GOP Folds On Unemployment Benefits Fight: 14-Week Extension Passes

GOP Folds On Unemployment Benefits Fight: 14-Week Extension Passes

The GOP called for the check Wednesday night, having had enough of the fight over an extension of unemployment benefits that the party had held up for several weeks.

While the Senate was stuck in parliamentary limbo, some 200,000 people actively looking for work lost their unemployment benefits. The bill extends unemployment benefits for an additional 14 weeks across the country, and in some states with the highest unemployment the extension goes to 20 weeks. More on the bill here.

The extension itself was not controversial and passed 98-0. Getting there, however, was a Herculean parliamentary task that provides insight into just how hard it is to pass even popular legislation in the Senate with a minority party intent on opposing the majority's agenda step by laborious step.

Earlier Wednesday, Senate Majority Leader Harry Reid (D-Nev.) called for the third cloture vote on the bill to break a GOP filibuster. It passed 97-1. (That would be one Jim DeMint (R-S.C.) as the lone Republican to object in public on this round.)

At that point, the GOP could have elected to require 30 hours of debate, plus an intervening day, before moving to final passage -- as they had insisted several times before, even after the pot had been sweetened for them. But later in the evening, they called it quits and agreed to move to a final vote.

Democrats charge that Republicans are chewing up the clock to oppose their overall agenda. But the Republicans say they weren't opposing unemployment or any other Democratic priority, but were rather standing up for their rights as senators in the minority.

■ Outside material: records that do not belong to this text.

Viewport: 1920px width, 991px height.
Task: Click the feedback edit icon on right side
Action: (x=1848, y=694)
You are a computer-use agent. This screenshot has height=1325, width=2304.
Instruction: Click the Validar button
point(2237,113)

"What the Republican leader was objecting to was the Democratic leader picking our amendments. That's what he insisted on doing and that's why there was a hold up," Sen. Lamar Alexander (R-Tenn.) told HuffPost.

"We believe that the essence of the Senate is the right to offer amendments. We understand about limiting amendments, making them relevant and agreeing to a time agreement so we can get our business done," said Alexander, a member of GOP leadership.

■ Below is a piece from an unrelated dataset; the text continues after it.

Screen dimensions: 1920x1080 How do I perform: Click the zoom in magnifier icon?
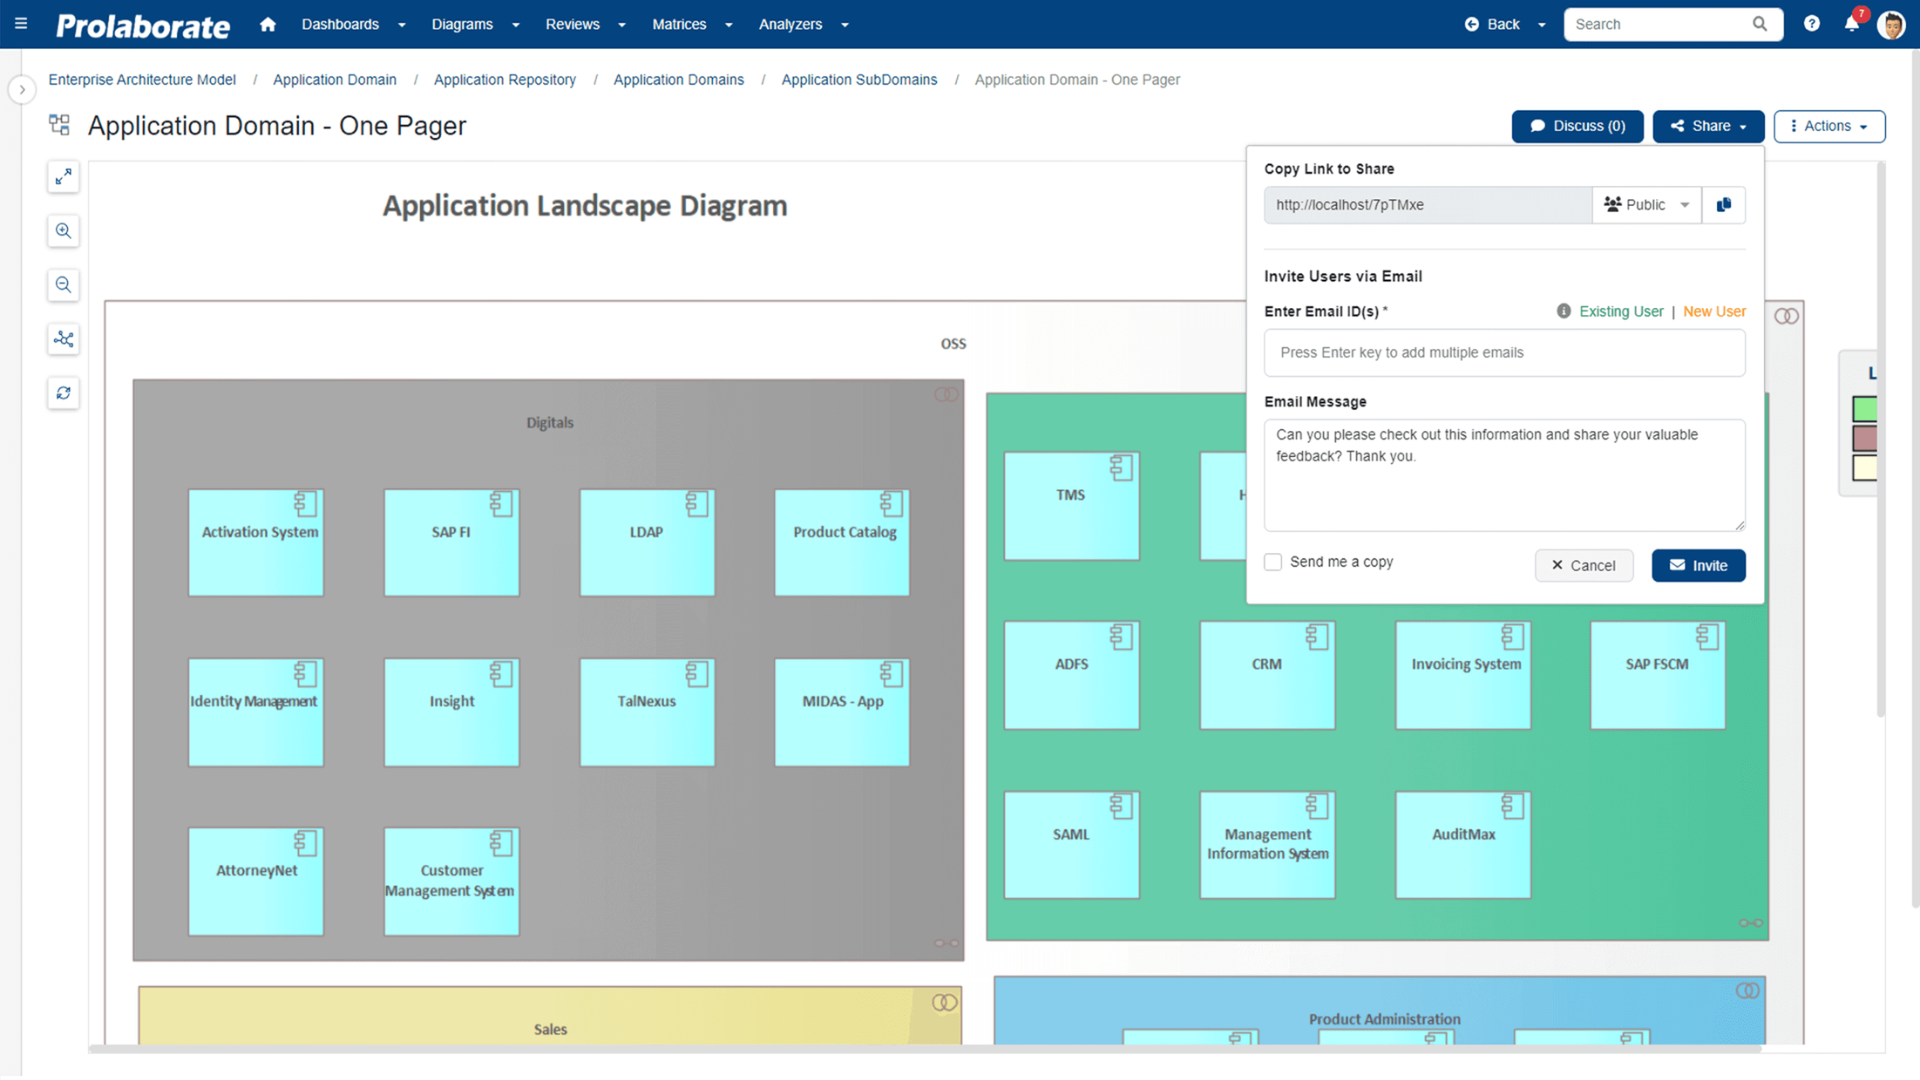(x=63, y=231)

Reid did, in fact, object to several GOP amendments aimed at ACORN and the financial industry bailout, arguing that the ACORN issue has been litigated to death and that the bailout amendment was an attempted distraction.

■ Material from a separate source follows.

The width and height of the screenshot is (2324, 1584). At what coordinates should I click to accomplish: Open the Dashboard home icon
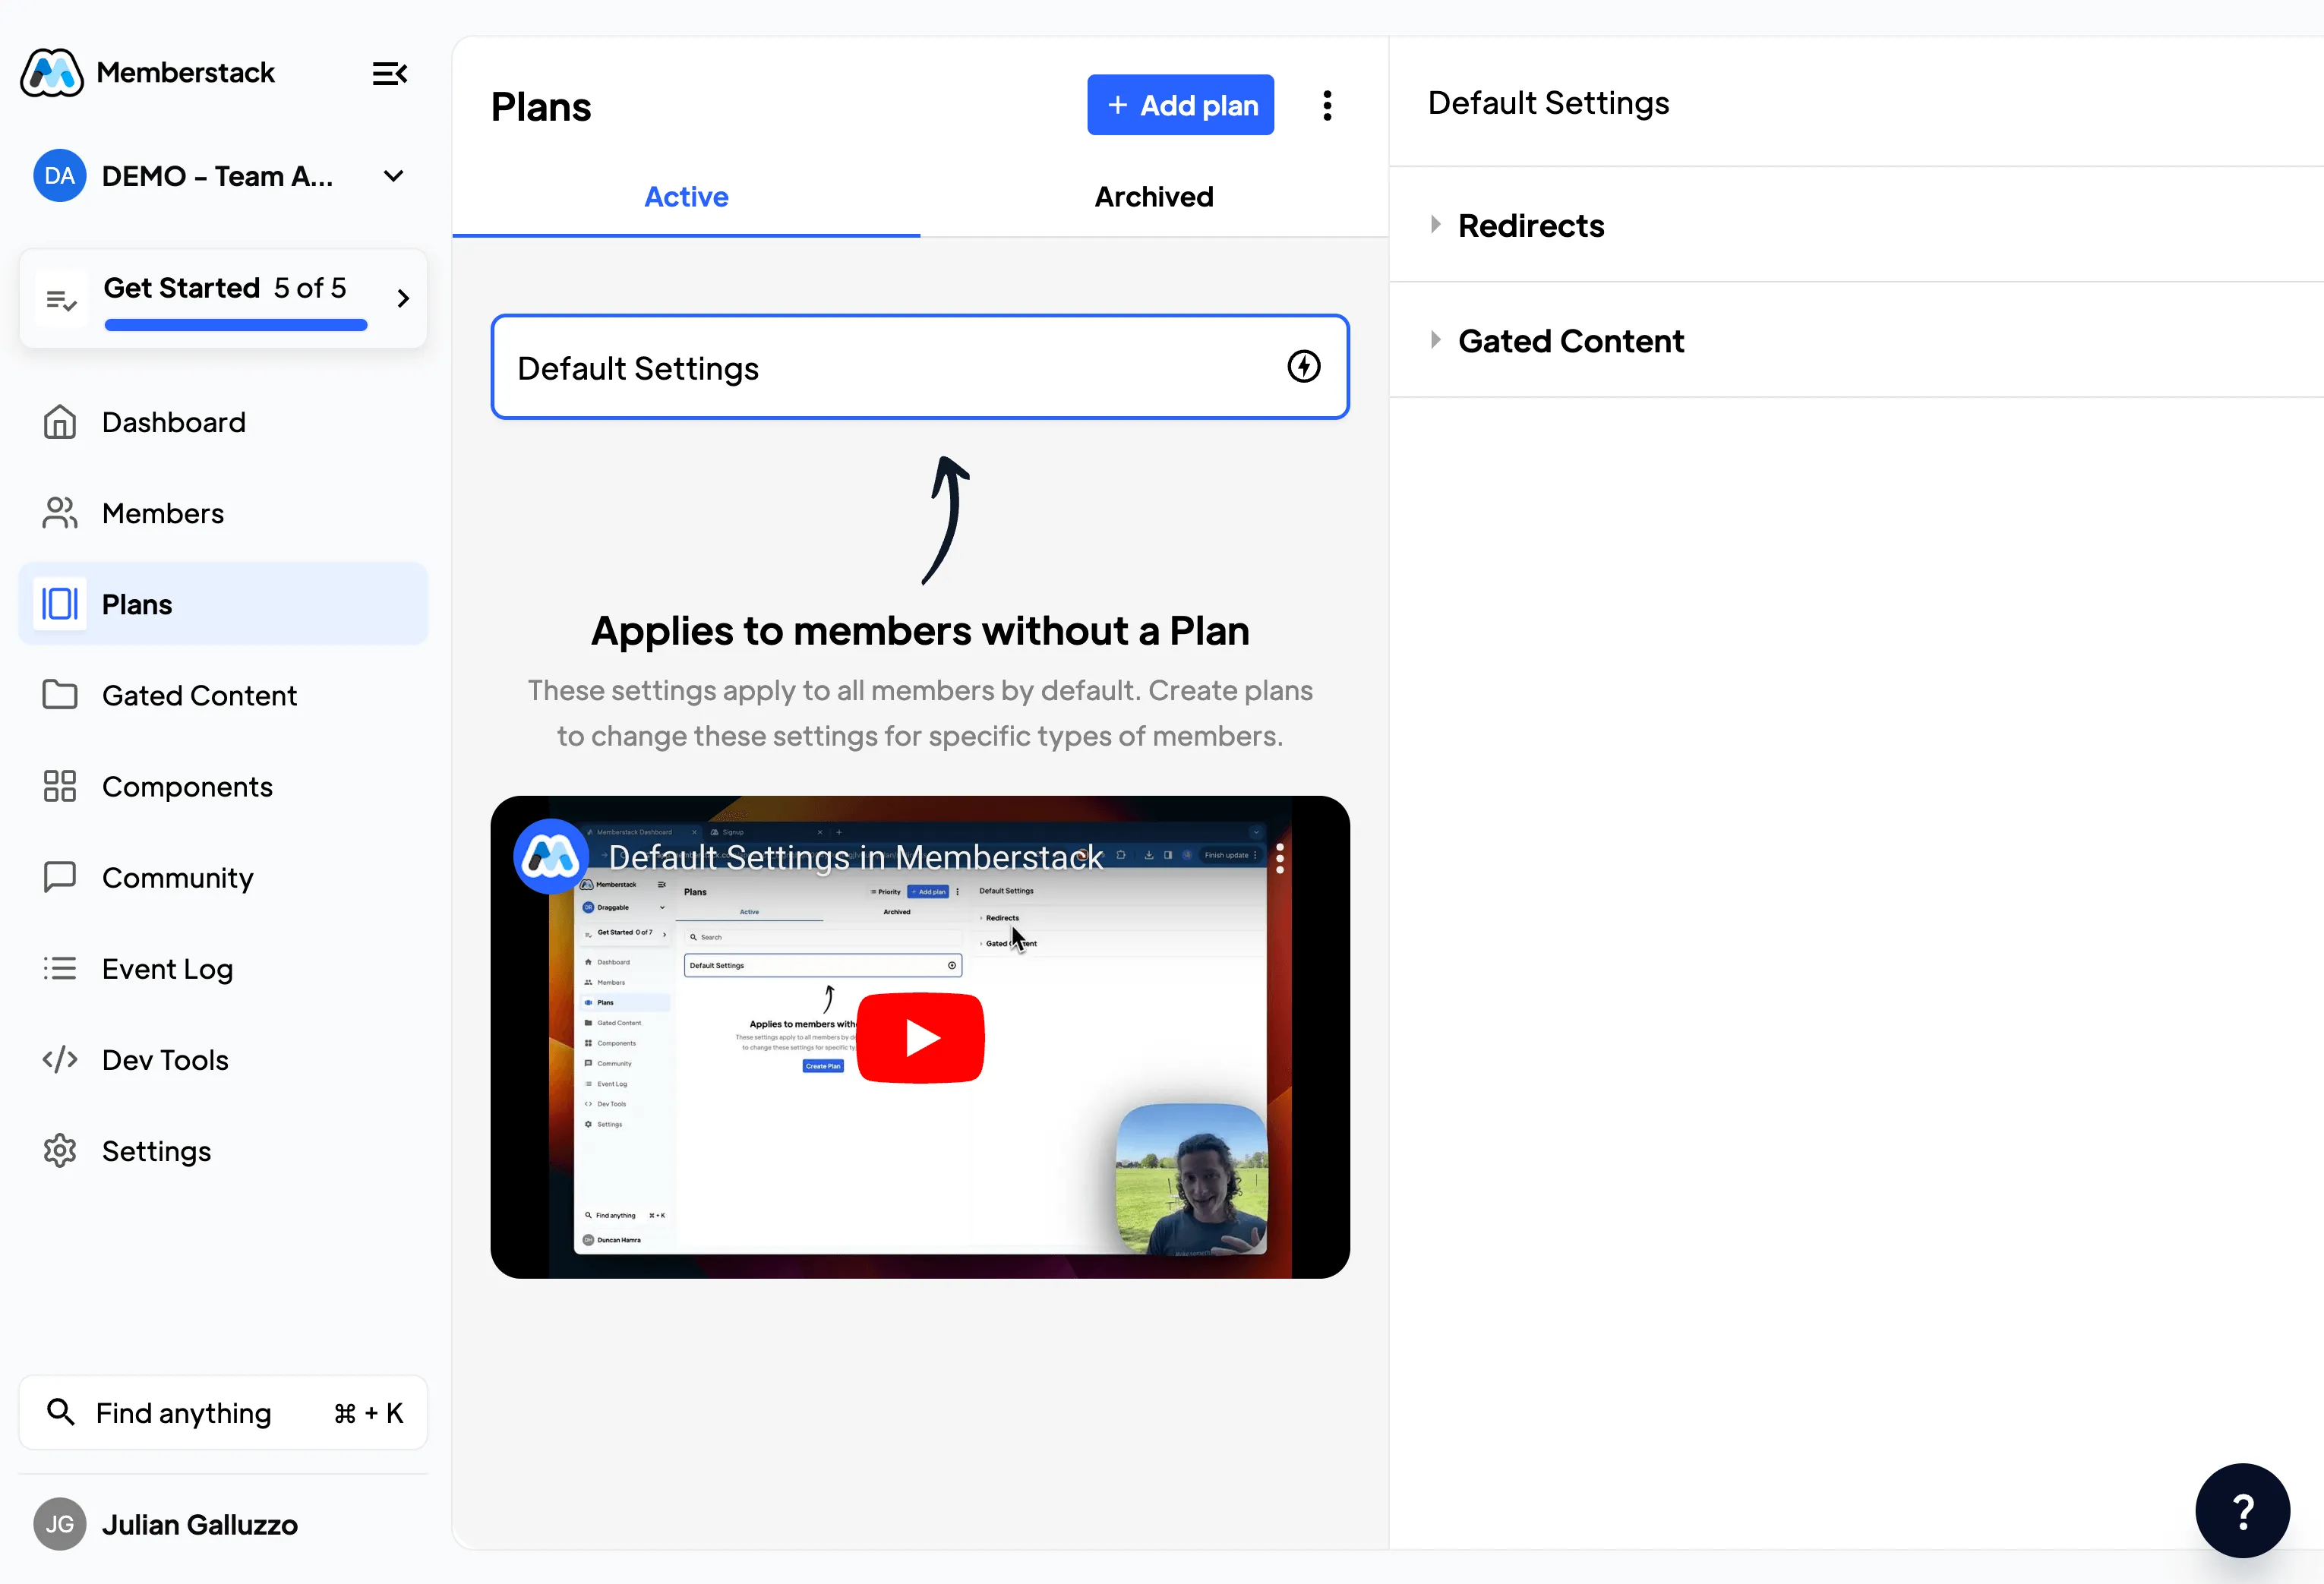coord(60,422)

On Wednesday, Sen. Patty Murray (D-Wash.) said she simply couldn't understand what constituency Republicans thought they were benefiting by holding up unemployment benefits.

"Who are they representing?" she wondered.

UPDATE: The House passed the extension Thursday afternoon by a 403-12 vote and it now heads to the president's desk for his signature. The no votes can be found here. Most of those nays participated in Thursday's Tea Party protest.